*MATERIAL SHOWN:*
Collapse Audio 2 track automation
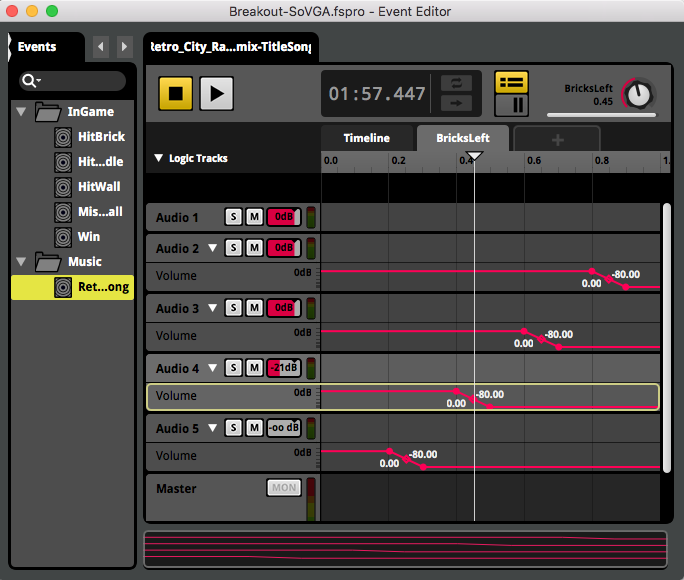The image size is (684, 580). 212,248
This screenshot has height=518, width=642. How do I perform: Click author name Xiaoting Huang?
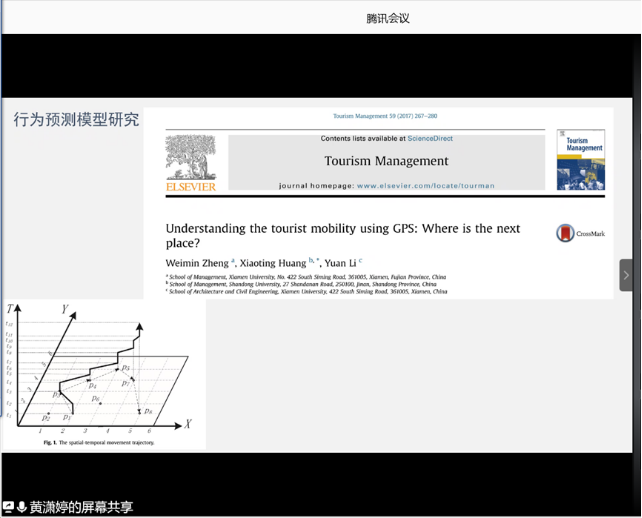point(273,263)
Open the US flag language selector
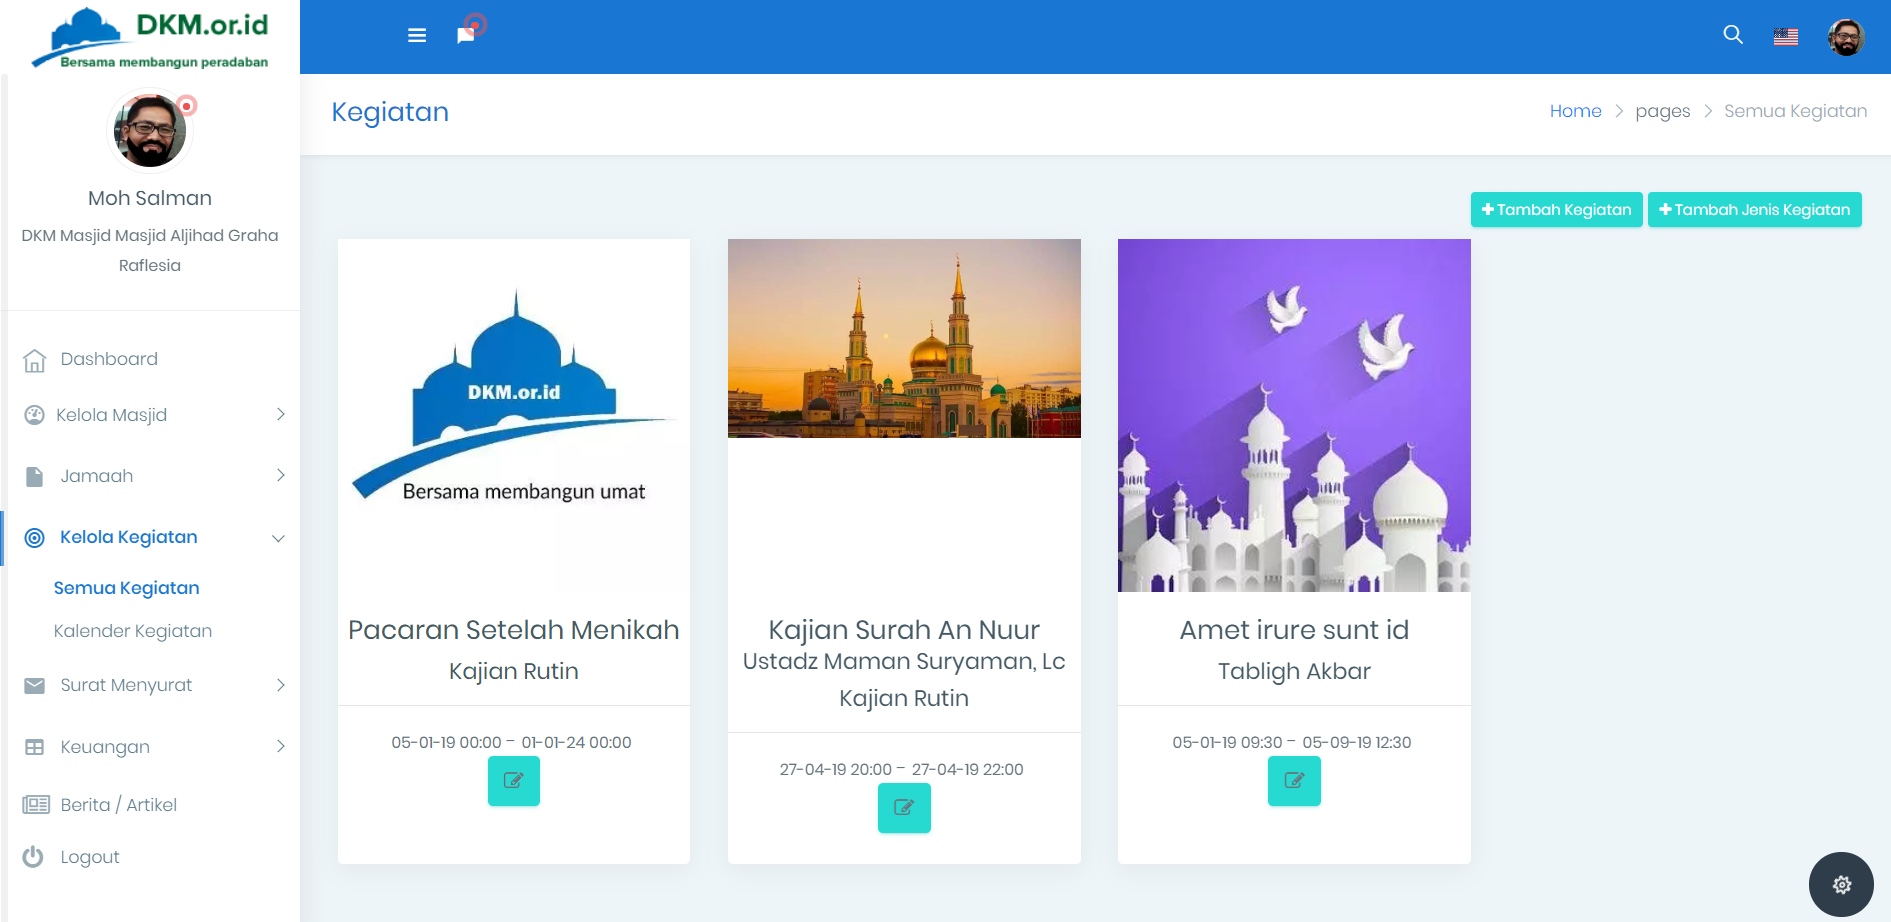Image resolution: width=1891 pixels, height=922 pixels. click(x=1785, y=37)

*PROMPT:* Please rewrite the text lines of the records above as a numbered list, leaving out blank lines and the pictures.

*EXERCISE ANSWER:*
1. Collapse Audio 2 track automation
2. The image size is (684, 580). 212,248
3. This screenshot has height=518, width=642. How do I perform: Click author name Xiaoting Huang?
4. point(273,263)
5. Open the US flag language selector
6. Image resolution: width=1891 pixels, height=922 pixels. click(x=1785, y=37)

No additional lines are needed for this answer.